___ Dostarczone dane ___

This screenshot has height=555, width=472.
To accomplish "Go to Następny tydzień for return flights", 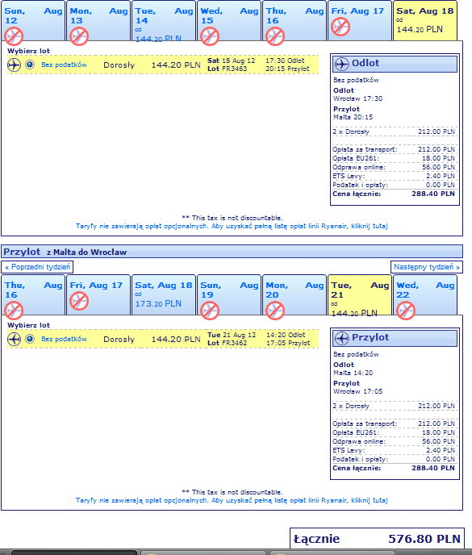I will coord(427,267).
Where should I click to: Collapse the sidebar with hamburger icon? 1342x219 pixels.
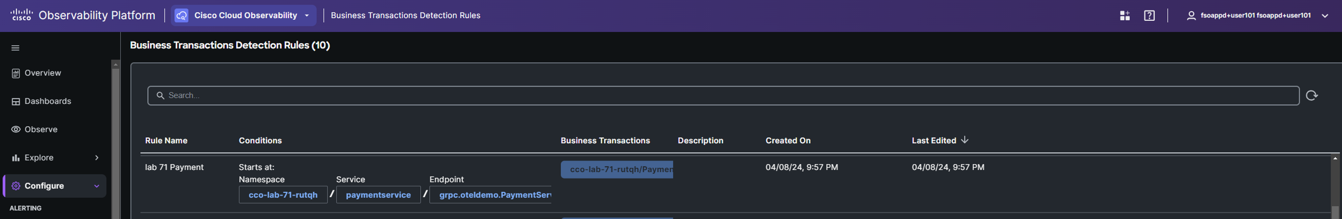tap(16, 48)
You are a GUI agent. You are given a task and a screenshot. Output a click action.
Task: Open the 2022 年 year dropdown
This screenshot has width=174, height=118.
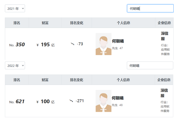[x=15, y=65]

___

> **Polecenie**
Przepisz bez żadnych zmian wiersze, zaczynając od tego, w którym jest „Where should I”, i kończąc na ostatnim wierszu powyżej. Obrazki pomiń.

> **Odpowiedź**
Where should I click to: Collapse the sidebar with hamburger icon? 1342x219 pixels.
tap(16, 48)
You are a GUI agent. You are given a task and a screenshot. Output a click action.
Task: Open the 2022 年 year dropdown
This screenshot has width=174, height=118.
[x=15, y=65]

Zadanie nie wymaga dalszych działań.